→ **WHAT IS EXPECTED**
Look below for the line containing "You are a computer-use" and the line containing "The image size is (1366, 768)."; repeat exactly those two lines and all lines between them, and nothing else.

→ **RAW DATA**
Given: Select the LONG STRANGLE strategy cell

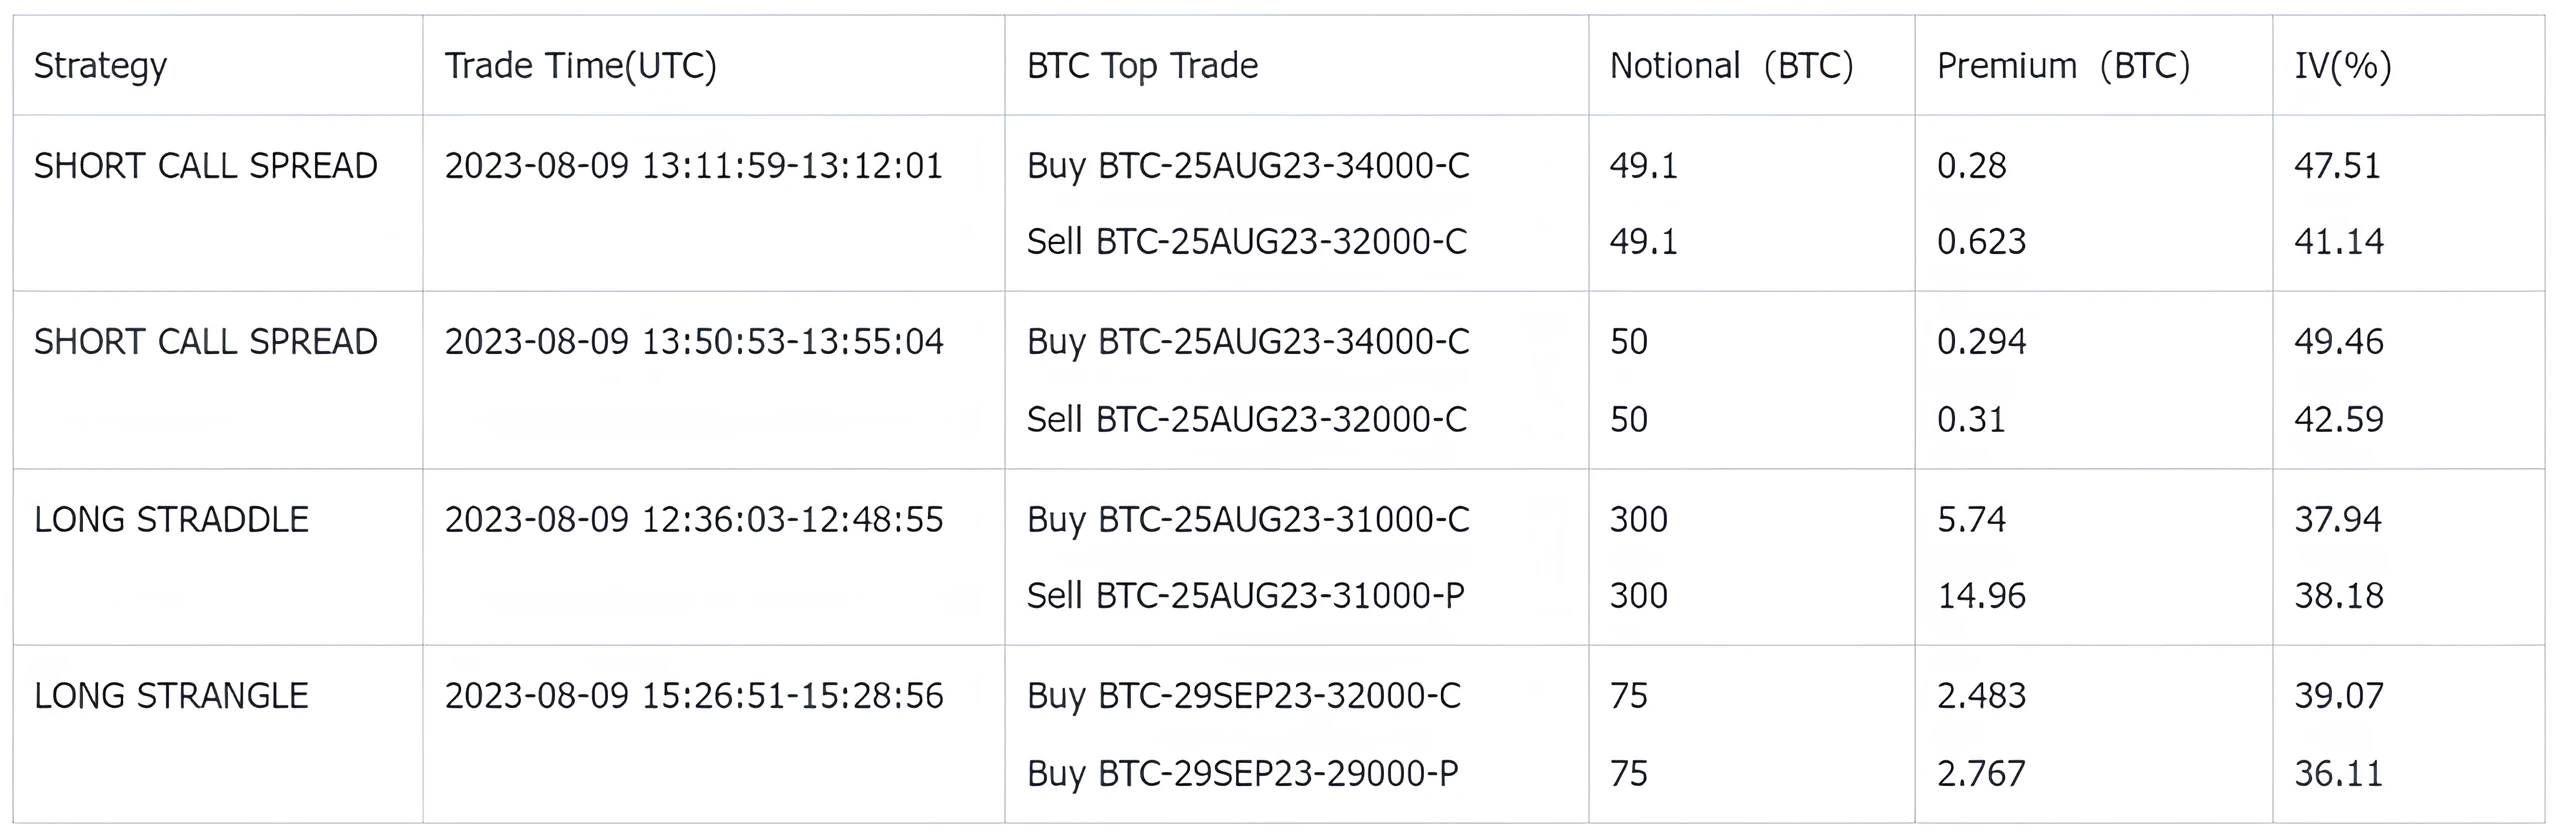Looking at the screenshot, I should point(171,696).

==

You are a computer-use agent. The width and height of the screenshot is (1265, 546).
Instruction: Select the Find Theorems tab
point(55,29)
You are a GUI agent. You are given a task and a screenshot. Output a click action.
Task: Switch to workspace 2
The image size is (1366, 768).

→ **RESULT OF THIS EXERCISE**
You are a computer-use agent. The width and height of the screenshot is (1265, 546).
Instruction: Select the Find Theorems tab
point(55,29)
You are a GUI agent. You are given a task and a screenshot. Output a click action.
Task: Switch to workspace 2
The image size is (1366, 768).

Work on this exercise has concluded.